GESTELLTE AUFGABE 1: Worauf lag laut dem Textauszug unten das Hauptaugenmerk in dem Projekt?
GESTELLTE AUFGABE 2: Gib bitte den Abschnitt aus dem Textauszug unten wortgetreu wieder, beginnend mit „Während der vergangenen“ und weiter bis einschließlich „waren Ihre Forschungsergebnisse?“.
GESTELLTE AUFGABE 3: Welche Verhaltensweisen führt der Textauszug unten an, aufgrund derer man eine Person als machtmotiviert betrachten könnte? Nenne sie alle.

ZITIERTER TEXTAUSZUG:
Während der vergangenen Jahre haben Sie in einem Projekt von Godehard Brüntrup SJ zu philosophischen und psychologischen Zugängen zu menschlichen Motivations- und Willensprozessen geforscht. Was waren Ihre Forschungsergebnisse?

In diesem Projekt lag mein Hauptaugenmerk auf der Beziehung zwischen impliziten Motiven, absichtlichem Handeln und dem gelingenden Leben. Wie bei den meisten meiner Forschungsarbeiten ging ich von der Frage nach der Natur des Handelns als Ausgangspunkt aus. Der vorherrschenden Auffassung von intentionalem Handeln zufolge sind Handlungen körperliche Bewegungen, die durch bestimmte psychologische Zustände, z.B. Intentionen, verursacht werden. Dieses Bild wird auch in der psychologischen Forschung, oft implizit, übernommen. So geht man beispielsweise davon aus, dass implizite Motive psychologische Zustände sind, die tief in unserem Geist verborgen sind und unser Verhalten sozusagen von außerhalb unseres Bewusstseins beeinflussen. Dieser Ansatz ist jedoch problematisch. Zum einen werden psychologische Zustände den Akteuren lediglich aufgrund dessen zugeschrieben, was sie tatsächlich tun (und fühlen und denken). Wenn eine Person davon fantasiert, berühmt zu sein, versucht, andere von ihrer Sicht der Dinge zu überzeugen, und dazu neigt, wütend zu werden, wenn man ihr nicht zuhört, könnten wir sie z.B. als machtmotiviert betrachten. Wir haben jedoch keinen Grund zu behaupten, dass es in ihrem Kopf eine einzige Ursache gibt, die all dies hervorruft. Wir sollten uns auf die Art und Weise konzentrieren, in der das Motiv in dem tatsächlichen Verhalten der Person zum Ausdruck kommt, und darauf, aus welchen Gründen wir der Person ein implizites Motiv zuschreiben. Interessanterweise passt diese Ansicht, dass sich implizite Motive in Ausdrucksmustern widerspiegeln, besser zu den Ergebnissen der empirischen Forschung. In ähnlicher Weise habe ich in einer anderen Arbeit argumentiert, dass sich Tugenden in unserem Handeln widerspiegeln und nicht als innere psychologische Zustände aufgefasst werden sollten.

DATENZEILEN:
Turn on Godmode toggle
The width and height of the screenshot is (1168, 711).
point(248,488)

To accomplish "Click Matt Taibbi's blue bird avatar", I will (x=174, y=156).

VOLLSTÄNDIGE ANTWORT 1: Auf der Beziehung zwischen impliziten Motiven, absichtlichem Handeln und dem gelingenden Leben.

VOLLSTÄNDIGE ANTWORT 2:
Während der vergangenen Jahre haben Sie in einem Projekt von Godehard Brüntrup SJ zu philosophischen und psychologischen Zugängen zu menschlichen Motivations- und Willensprozessen geforscht. Was waren Ihre Forschungsergebnisse?

VOLLSTÄNDIGE ANTWORT 3:
- Sie fantasiert davon, berühmt zu sein.
- Sie versucht, andere von ihrer Sicht der Dinge zu überzeugen.
- Sie neigt dazu, wütend zu werden, wenn man ihr nicht zuhört.